Don't you hate morons that abuse RSS!
More and more incompetent morons from IT put their websites' RSS feeds behind Cloudflare Turnstile, which giddily greets robots with captcha
Not a single time was I able to communicate to these imbeciles the sheer degree of idiocy involved. Personally, I blame Cloudflare that gives these fucking monkeys a live grenade to play with.
What’s a nerd to do? Huginn to the rescue!
First, we need to get the RSS feed. As I mentioned, it’s behind CF. So, FlareSolverR to the rescue? Nope - it stopped working with CF-Turnstile quite some time ago, maintainers clearly don’t give a shit, so there. But we’re on the internet, so some unsung hero found a way to fix it so we’re in business!
So, getting the XML? (these are Huginn Agent calls)
Post Agent: 090-get-rss:
{
"post_url": "http://my-flaresolverr.lan/v1",
"expected_receive_period_in_days": "1",
"content_type": "json",
"method": "post",
"payload": {
"cmd": "request.get",
"url": "https://some-idiot-admin-hides-behind-cf.com/feed/atom/"
},
"headers": {},
"emit_events": "true",
"parse_body": "true",
"no_merge": "true",
"output_mode": "clean"
}
Success! body.solution.response
has our XML? Or is it HTML? Crap, we need to use Chrome’s user agent to screw with CF, but the framework that the idiot admin uses thinks that if our browser is Chrome, we want an HTML-wrapped XML!
Let’s cut it:
Website Agent: 091-cut-xml-from-html
{
"expected_update_period_in_days": "1",
"data_from_event": "{{body.solution.response}}",
"type": "html",
"mode": "on_change",
"extract": {
"xml": {
"xpath": "/html/body/pre/text()",
"value": "."
}
}
}
The framework even escapes the XML so it’s unreadable by robots, need to un-escape:
Website Agent: 092-parse-xml
{
"expected_update_period_in_days": "1",
"data_from_event": "{{xml | unescape}}",
"type": "xml",
"mode": "on_change",
"extract": {
"url": {
"xpath": "/feed/entry/id/text()",
"value": "."
}
}
}
We did it!

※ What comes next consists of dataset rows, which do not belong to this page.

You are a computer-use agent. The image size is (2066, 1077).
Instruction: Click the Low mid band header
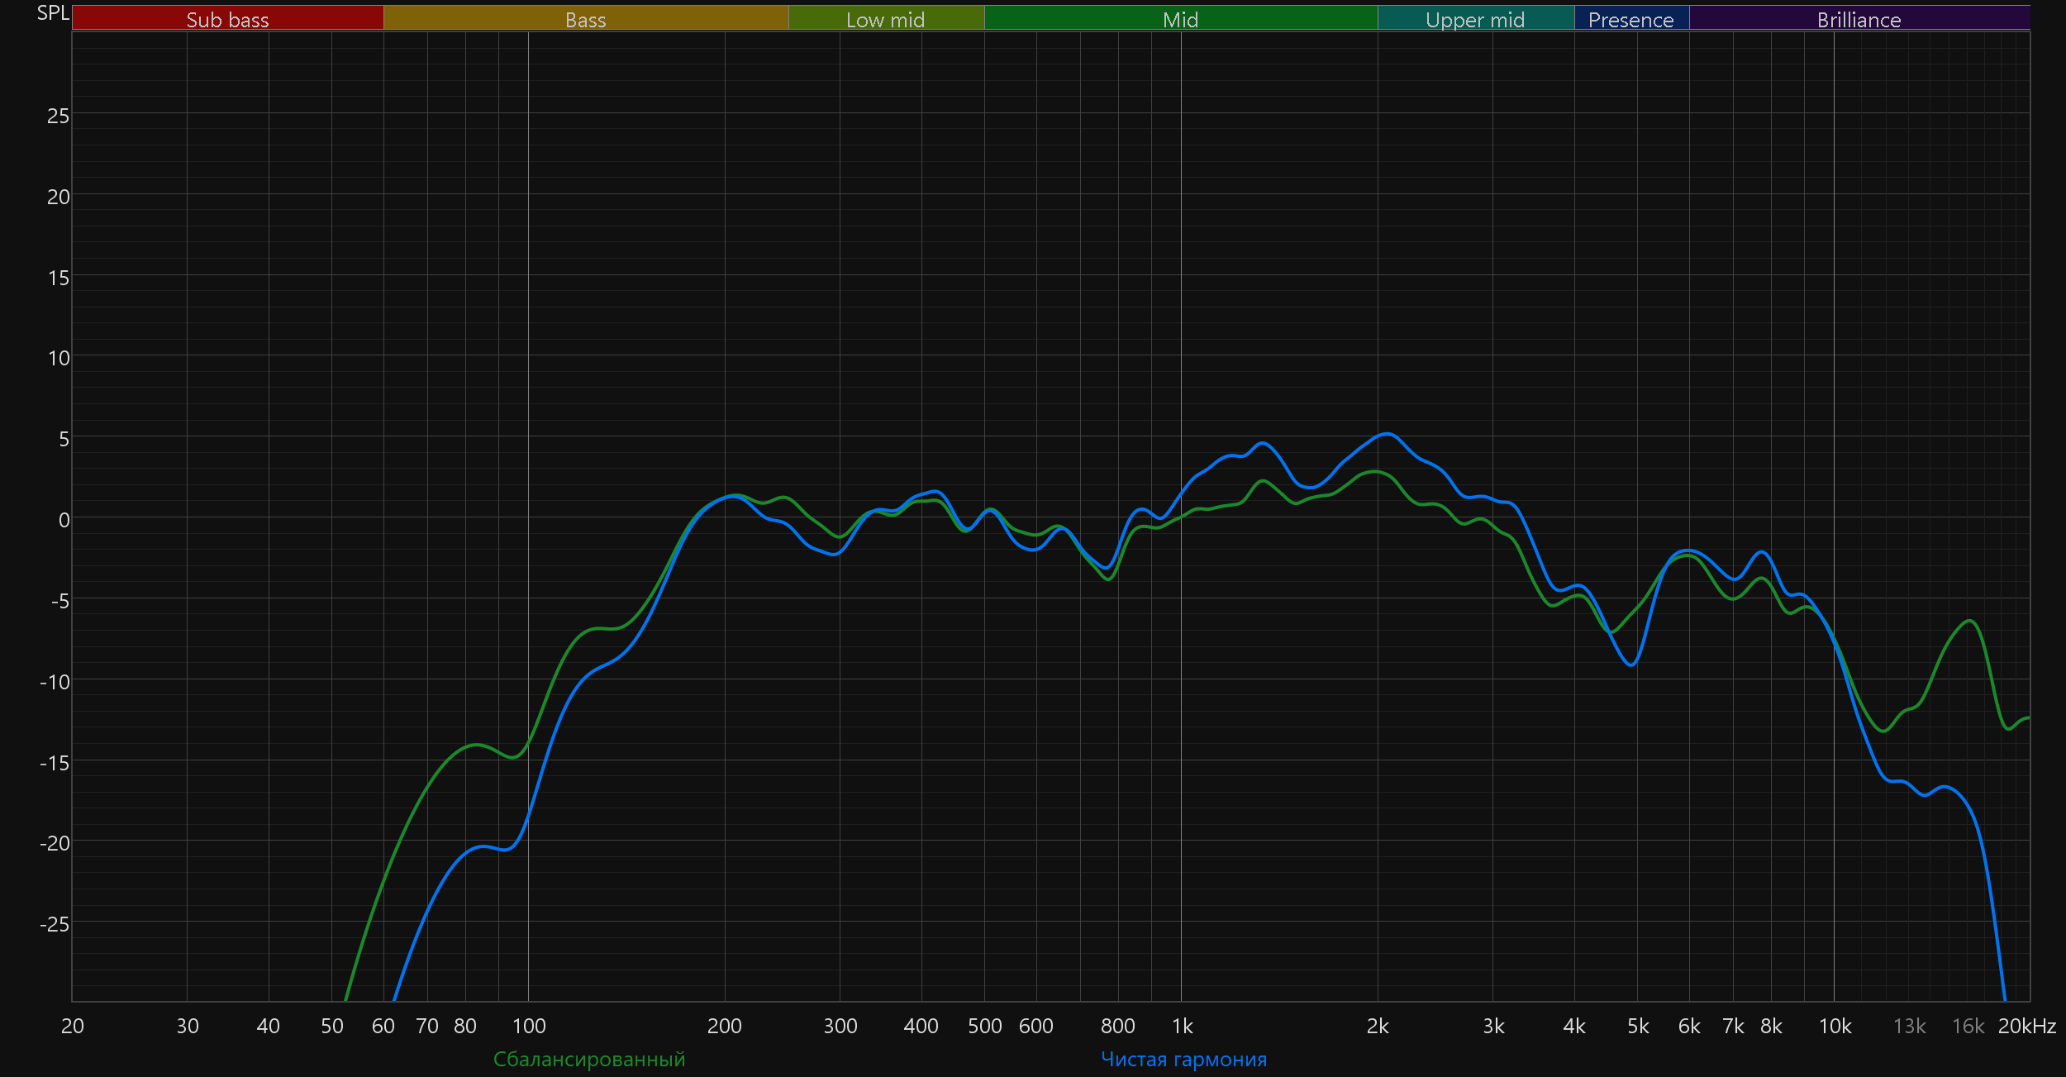click(885, 19)
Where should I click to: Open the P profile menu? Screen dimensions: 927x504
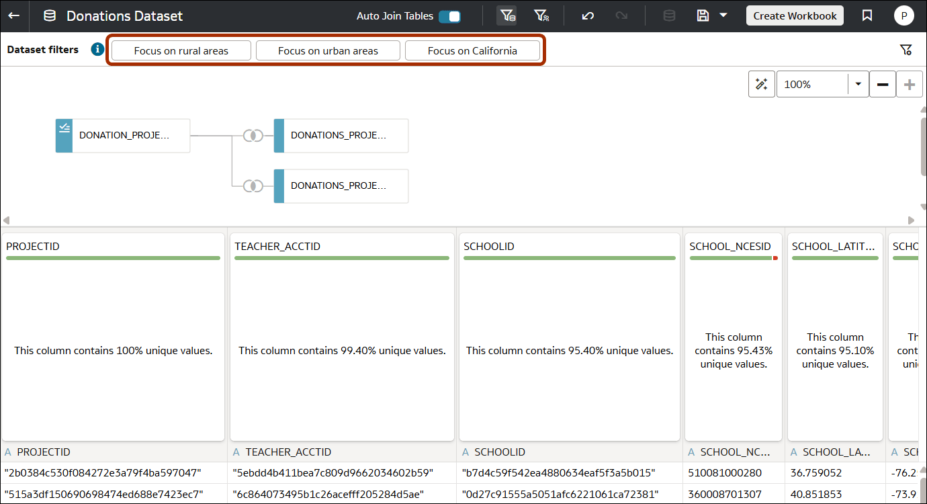pos(904,15)
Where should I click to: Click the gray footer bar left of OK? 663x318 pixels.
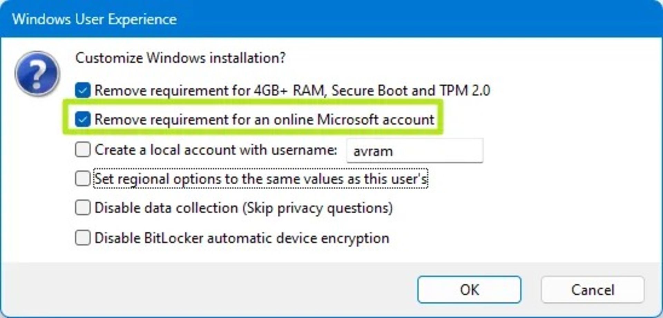[x=207, y=290]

Now we have a set of events each containing a URL, let’s scrape the website that hides everything, so users would click-click-click and (not) see the ads.
Post Agent: 093-scrape-pages:
{
"post_url": "http://my-flaresolverr.lan/v1",
"expected_receive_period_in_days": "1",
"content_type": "json",
"method": "post",
"payload": {
"cmd": "request.get",
"url": "{{url}}"
},
"headers": {},
"emit_events": "true",
"parse_body": "true",
"no_merge": "true",
"output_mode": "clean"
}
Now it’s time to use xpath
to extract all that we need:
Website Agent: 094-parse-scraped-pages:
{
"expected_update_period_in_days": "1",
"data_from_event": "{{body.solution.response}}",
"type": "html",
"mode": "on_change",
"extract": {
"url": {
"xpath": "/html/body/div[1]/div[3]/div[1]/div[2]/h2/a/@href",
"value": "."
},
"title": {
"xpath": "/html/head/title/text()",
"value": "."
},
"content": {
"xpath": "//*[@class=\"storycontent\"]",
"value": "."
}
}
}
And, finally, output our own RSS.
Data Output Agent: 095-output-rss:
{
"secrets": [
"shitty-site-scraper"
],
"expected_receive_period_in_days": "1",
"template": {
"title": "shitsite rss with all data",
"description": "blablabla",
"item": {
"title": "{{title}}",
"description": "{{content}}",
"link": "{{url}}",
"gid": "{{url}}"
}
},
"ns_media": "false"
}
Hopefully, someone will feel good about not having to go through this all over.